Objective idealism

Objective idealism


Objective idealism is an idealistic metaphysics that postulates that there is in an important sense only one perceiver, and that this perceiver is one with that which is perceived. One important advocate of such a metaphysics, Josiah Royce, wrote that he was indifferent "whether anybody calls all this Theism or Pantheism". Plato is regarded as one of the earliest representatives of objective idealism.[1] It is distinct from the subjective idealism of George Berkeley, and it abandons the thing-in-itself of Kant's dualism.

Difference to other Idealisms

Idealism, in terms of metaphysics, is the philosophical view that the mind or spirit constitutes the fundamental reality. It has taken several distinct but related forms. Among them are Objective and Subjective idealism. Objective idealism accepts common sense Realism (the view that material objects exist) but rejects Naturalism (according to which the mind and spiritual values have emerged from material things), whereas subjective idealism denies that material objects exist independently of human perception and thus stands opposed to both realism and naturalism.

If subjective idealism locks itself within the sphere of the cognizing individual and the sensuous form of his cognition, objective idealism, on the contrary, lifts the result of human thought, of man's entire culture, to an absolute, ascribing to it absolutely independent suprapersonal being and active power. // Alexander Spirkin. Fundamentals of Philosophy. Moscow: Progress Publishers, 1990. P. 30.

Objective idealism … interprets the spiritual as a reality existing outside and independent of human consciousness.
 
— Oizerman T.I., The main Trends in Philosophy. Moscow, 1988, p. 57.
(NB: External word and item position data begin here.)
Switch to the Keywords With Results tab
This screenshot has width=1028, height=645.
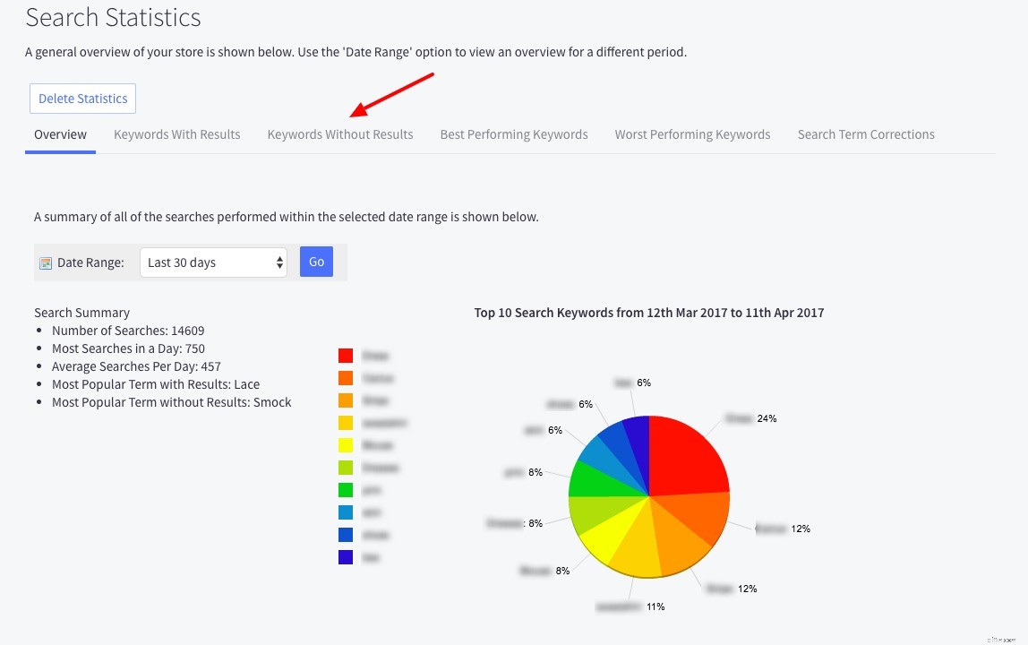click(x=176, y=133)
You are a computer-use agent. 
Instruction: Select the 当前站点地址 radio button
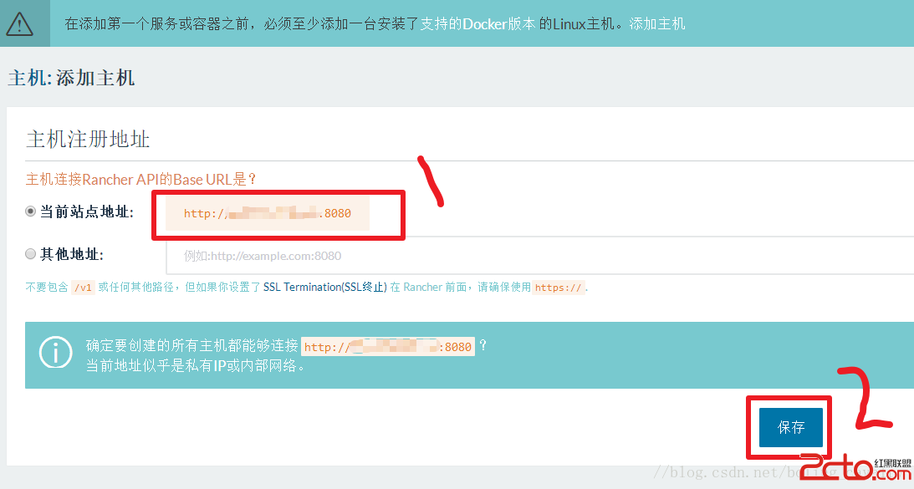(29, 211)
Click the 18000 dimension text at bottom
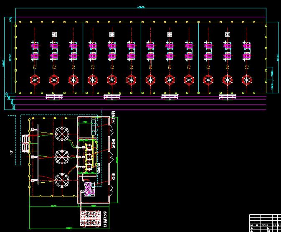This screenshot has height=232, width=281. click(69, 228)
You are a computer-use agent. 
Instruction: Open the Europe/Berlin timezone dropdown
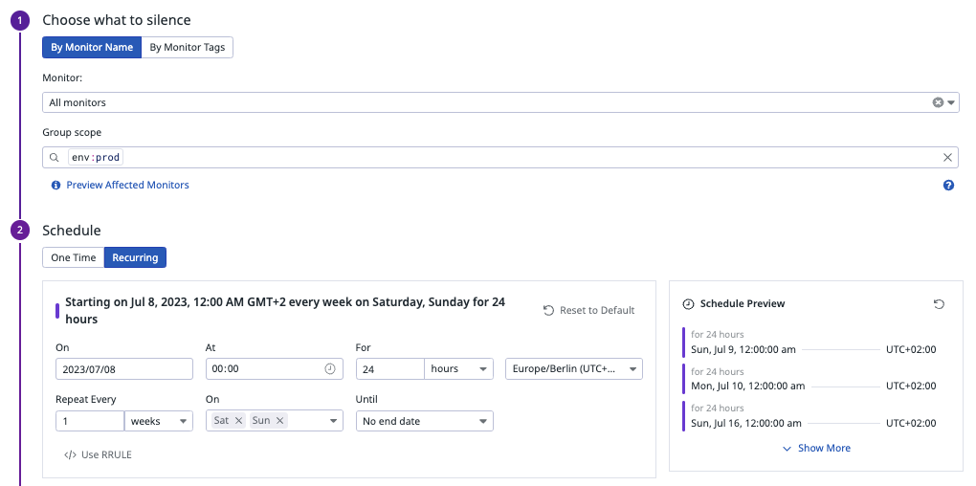[574, 369]
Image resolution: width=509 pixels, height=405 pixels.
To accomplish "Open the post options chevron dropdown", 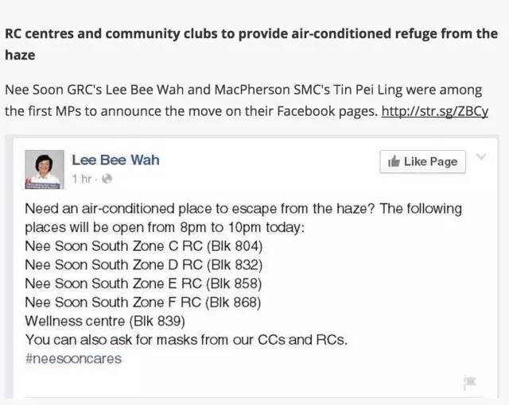I will pos(480,157).
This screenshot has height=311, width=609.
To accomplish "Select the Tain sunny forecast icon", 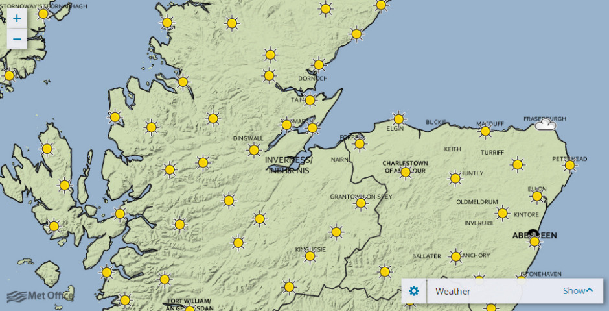I will point(310,101).
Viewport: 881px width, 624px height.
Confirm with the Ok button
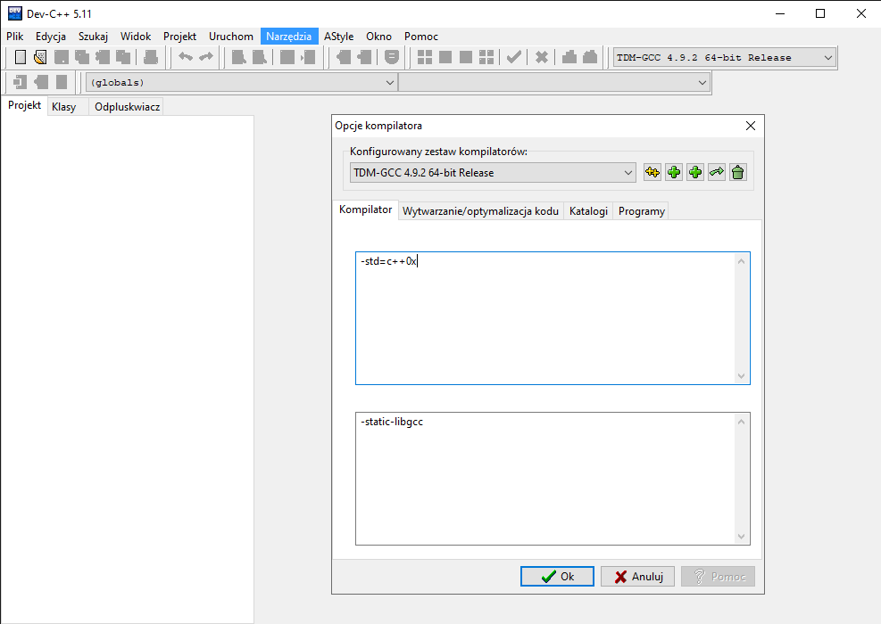pyautogui.click(x=557, y=577)
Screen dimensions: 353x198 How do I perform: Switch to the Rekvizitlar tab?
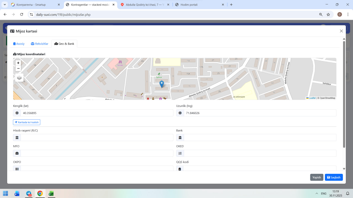[39, 44]
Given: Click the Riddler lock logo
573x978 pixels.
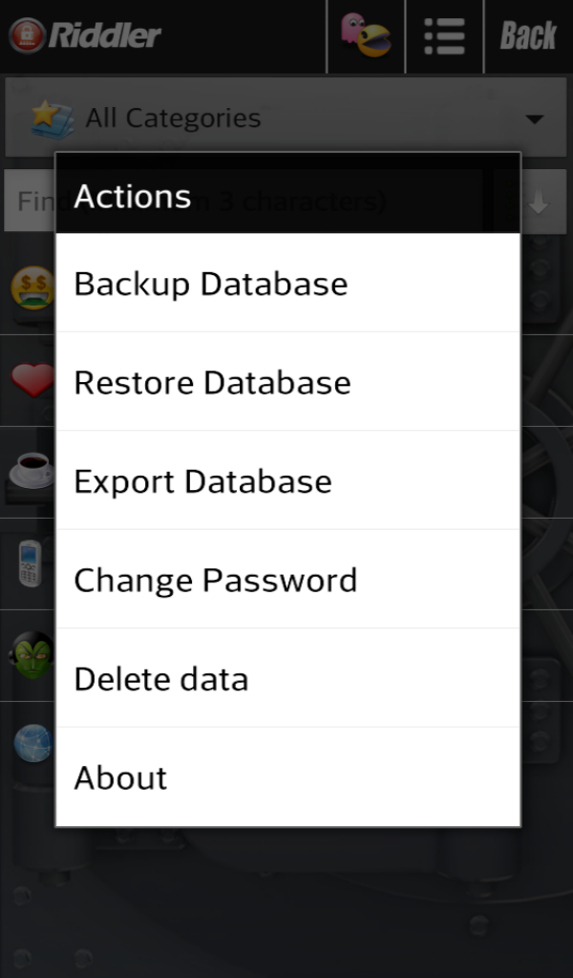Looking at the screenshot, I should pyautogui.click(x=29, y=36).
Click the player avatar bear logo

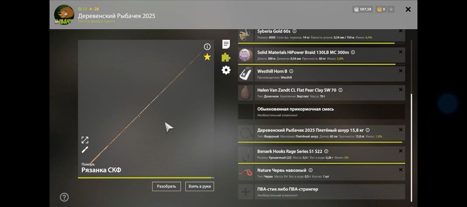[64, 15]
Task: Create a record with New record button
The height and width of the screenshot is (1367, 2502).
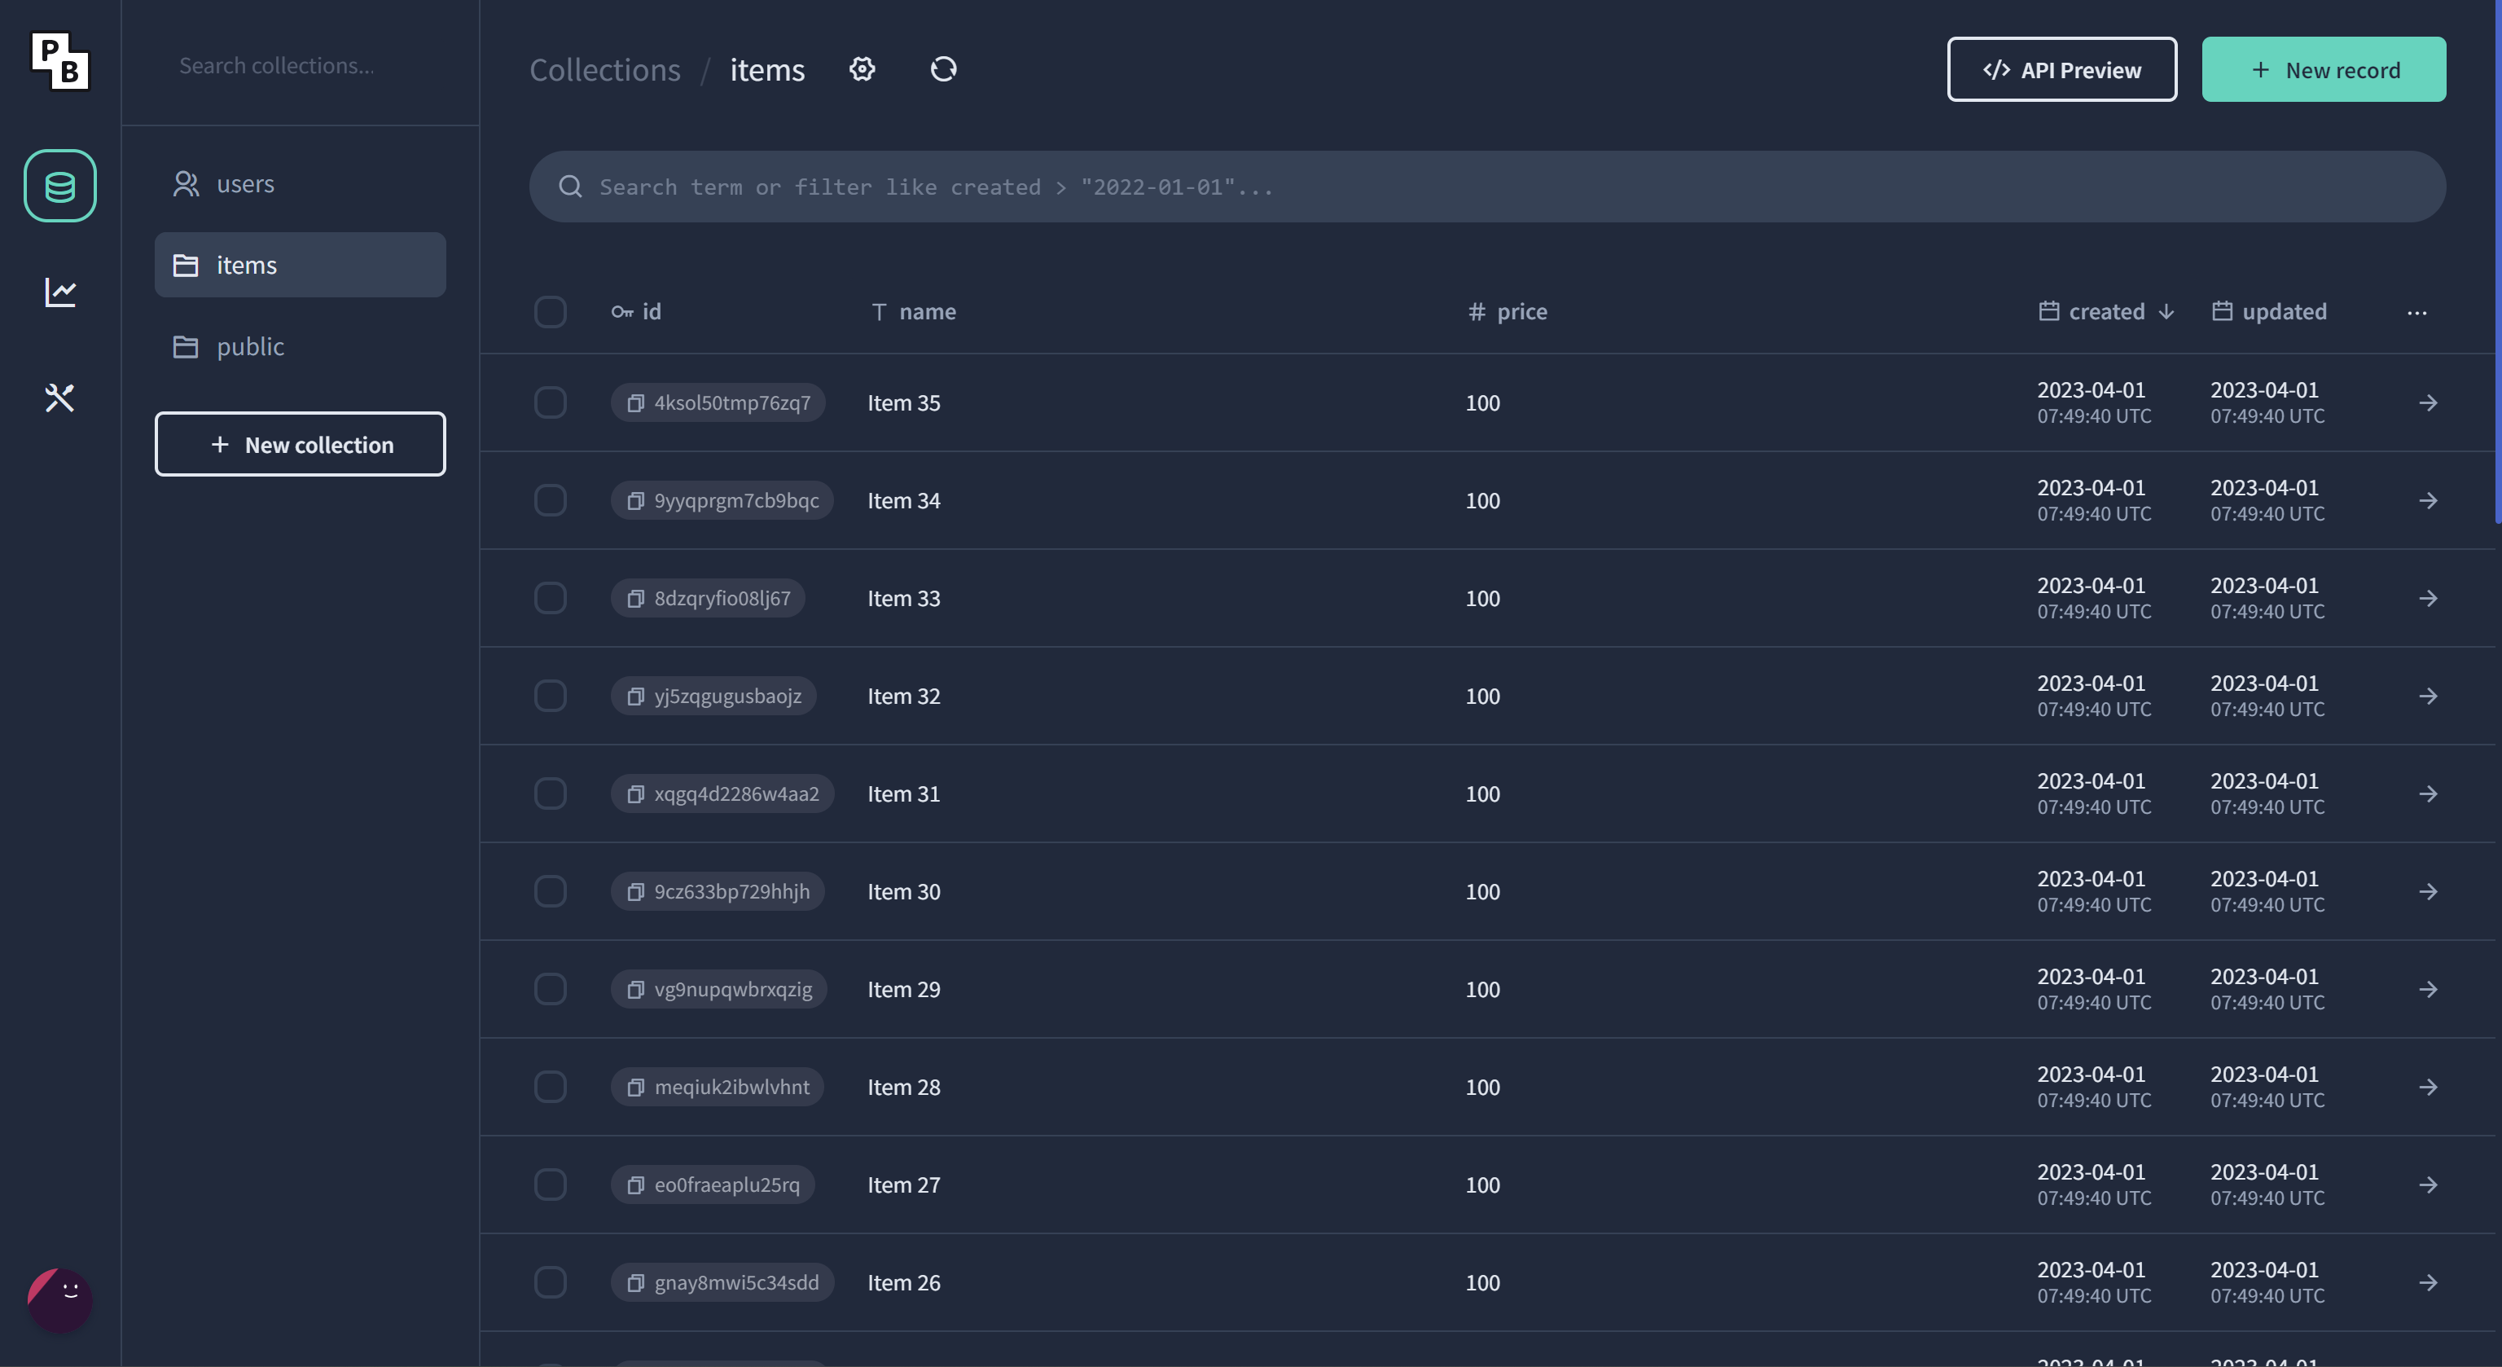Action: (2323, 69)
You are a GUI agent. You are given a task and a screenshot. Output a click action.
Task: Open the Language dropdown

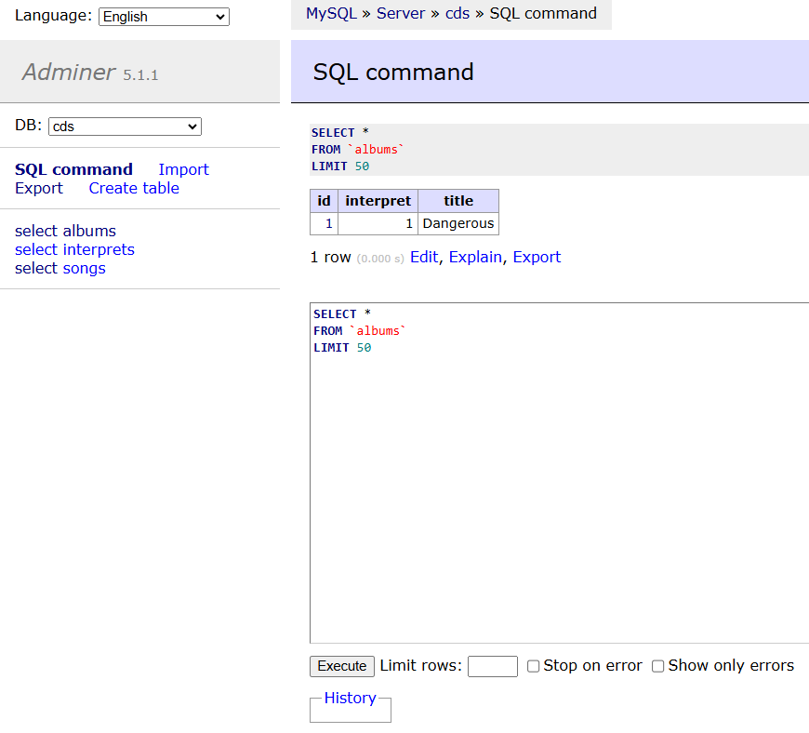point(164,17)
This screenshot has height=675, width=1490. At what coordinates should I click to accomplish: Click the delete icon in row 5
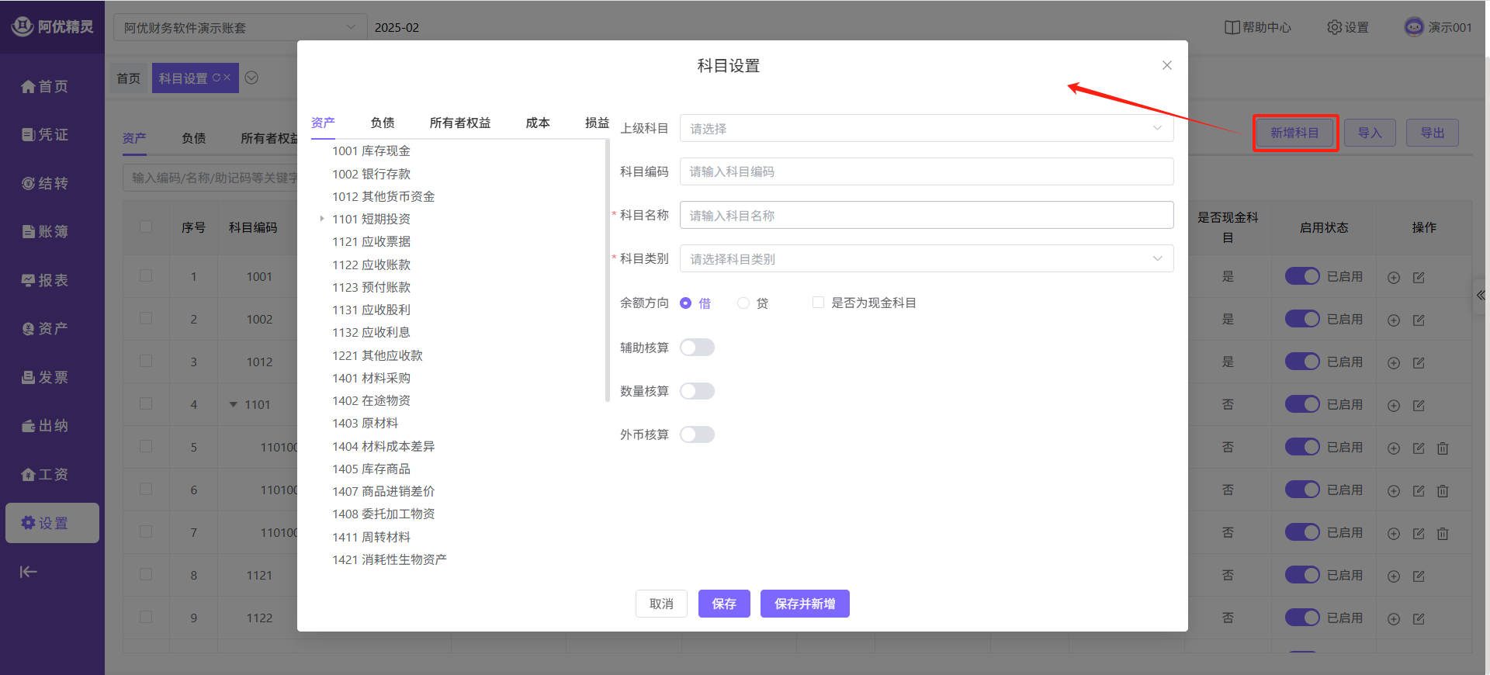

Schelling and Hegel had forms of objective idealism. But it is first associated with Plato. The philosopher Charles Sanders Peirce (1839-1914) stated his own version of objective idealism in the following manner:

The one intelligible theory of the universe is that of objective idealism, that matter is effete mind, inveterate habits becoming physical laws (Peirce, CP 6.25).

References

  • Peirce, C.S. (1891), "The Architecture of Theories", The Monist vol. 1, no. 2 (January 1891), pp. 161-176. Internet Archive The Monist vol. 1, page 161. Reprinted in Collected Papers of Charles Sanders Peirce, vol. 6 (1935), paragraphs 7–34, and in The Essential Peirce, vol. 1 (1992), pp. 285–297).